Emerging Market Debt Indicator July 2024

Our EM Debt team provides an update across the investment universe and shares the latest outlook and current top-down positioning.

14 Aug 2024

14 minutes

EMD Team

Chapters

01
Market background
02
Top-down views and outlook
03
Africa
04
Asia
05
Latin America
06
Central and Eastern Europe, Middle East and South Africa
07
EM corporate highlights
01

Market background

Close-up of dark green leaves
The rising prospect of interest-rate cuts in the US and Europe caused global bond markets to rally. Against this backdrop, it was a strong month for emerging market (EM) fixed income, with encouraging inflation dynamics within EM economies among factors providing further support.

Most bond markets posted gains in July, thanks to the rising prospect of interest-rate cuts in the US and Europe.

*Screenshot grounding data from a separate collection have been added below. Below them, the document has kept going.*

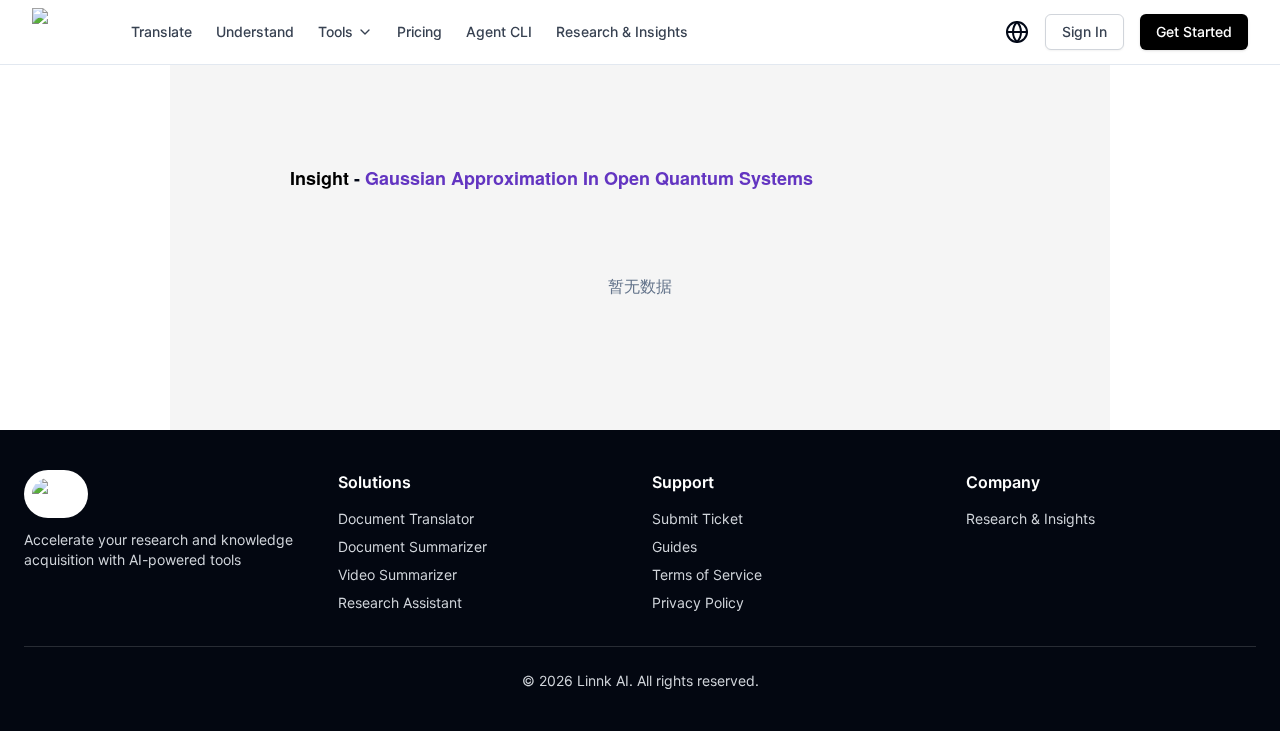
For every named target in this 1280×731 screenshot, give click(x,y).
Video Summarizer (397, 574)
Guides (674, 546)
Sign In (1084, 31)
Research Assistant (400, 602)
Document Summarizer (412, 546)
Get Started (1194, 31)
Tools (335, 31)
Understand (255, 31)
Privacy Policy (698, 602)
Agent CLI (499, 31)
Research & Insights (622, 31)
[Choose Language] (1017, 32)
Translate (161, 31)
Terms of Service (707, 574)
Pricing (419, 31)
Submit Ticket (697, 518)
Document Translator (406, 518)
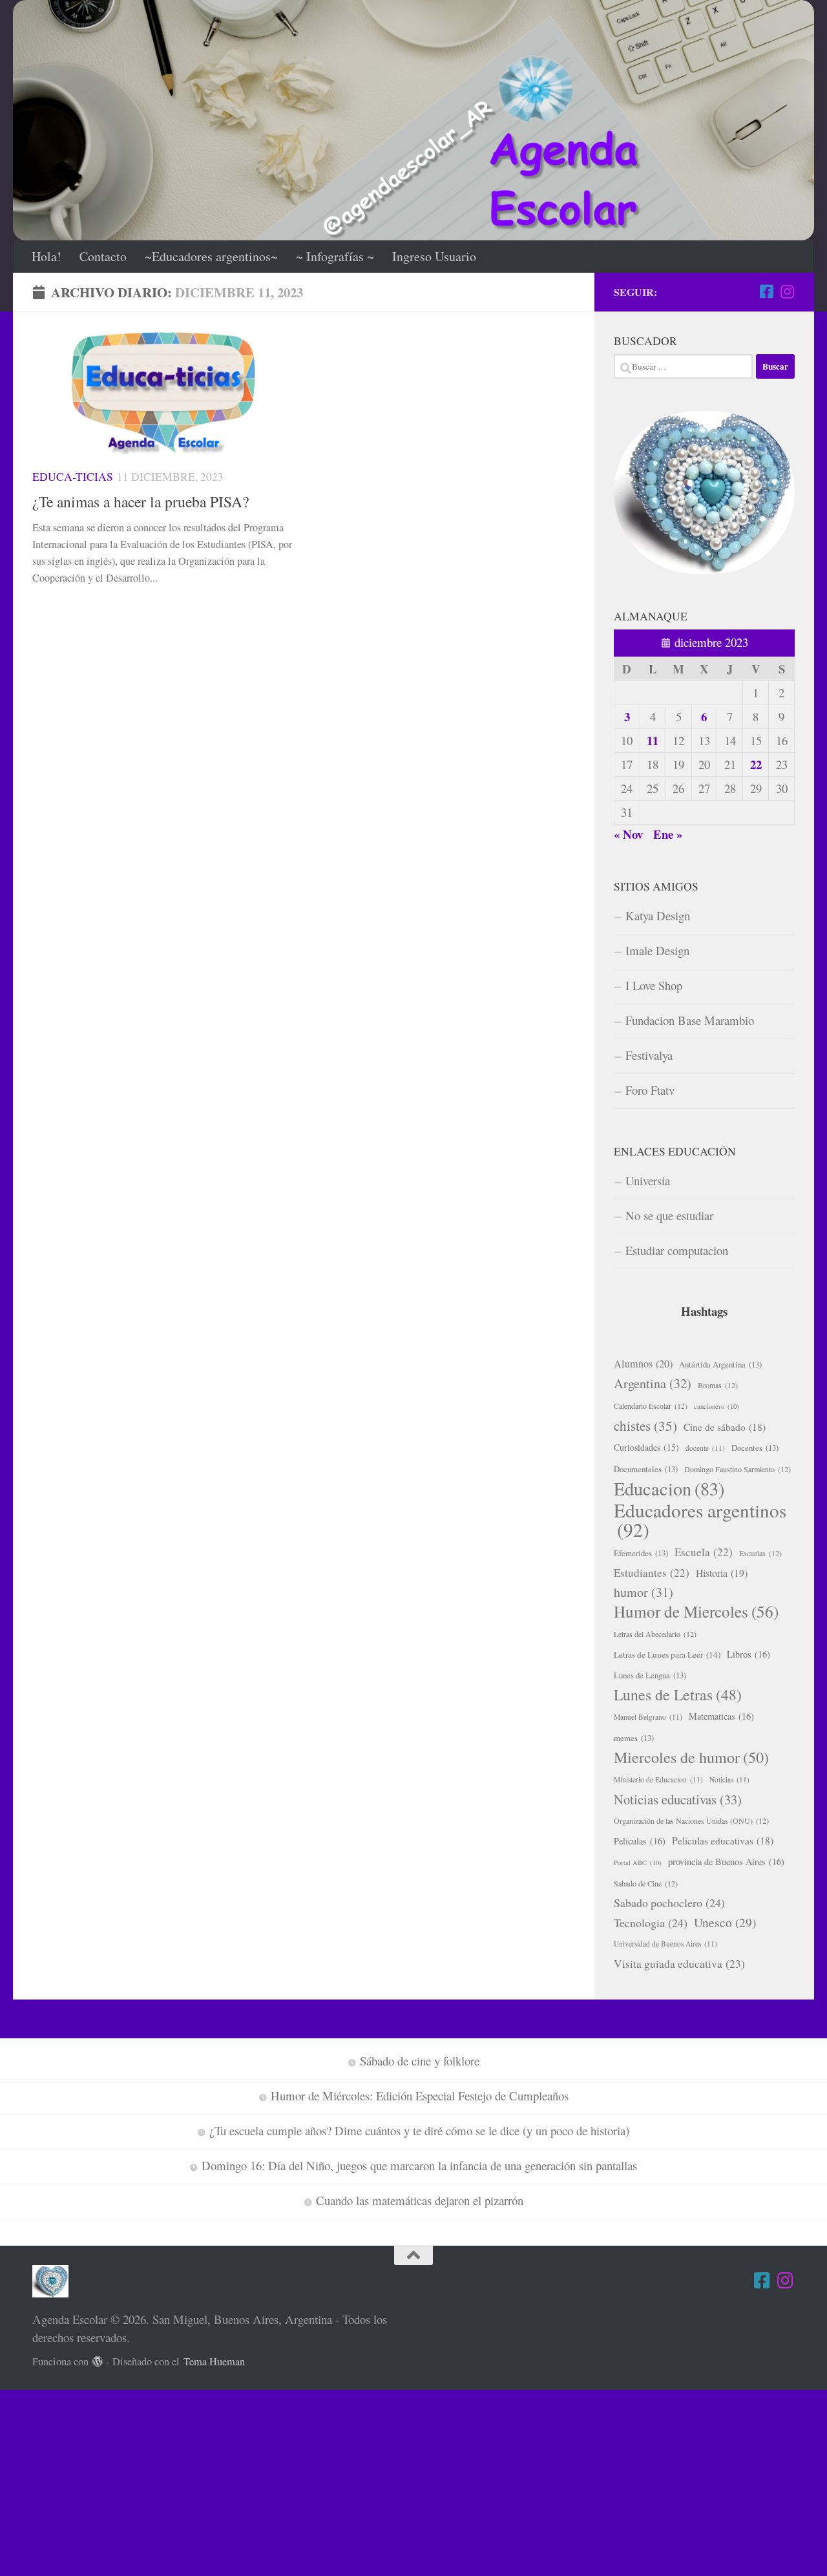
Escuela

In the US, weaker economic growth and labour-market data caused yields to fall in the Treasury market. Further impetus came from signs that US inflation is heading in the right direction, with a lower-than-expected month-on-month print for June. At the end of July, the Fed opened the door to a September rate cut. This, coupled with rising tensions in the Middle East, caused a flight to quality by investors, which put further downward pressure on US Treasury yields.

Mirroring the US market, sovereign bond yields fell across Europe. At the start of July, the market was pricing in about 43bps of cuts by the end of this year; by the end of the month, this had increased to 60bps.

Against the backdrop of rallying global bond markets (especially the US), EM fixed income had a strong month. In the local currency space, the JP Morgan GBI-EM returned 2.3%, driven mostly by hedged local bonds (1.5%); EM FX provided the remaining 0.8%. Turning to hard currency markets, the sovereign index (JP Morgan EMBI GD) rose by 1.9%.

Ukraine’s hard-currency debt market was a top performer after the country reached a debt-restructuring deal. Encouraging inflation dynamics boosted South Africa’s local currency debt market. Inflation also continued to trend down in Central and Eastern Europe, allowing several of the region’s central banks to cut rates.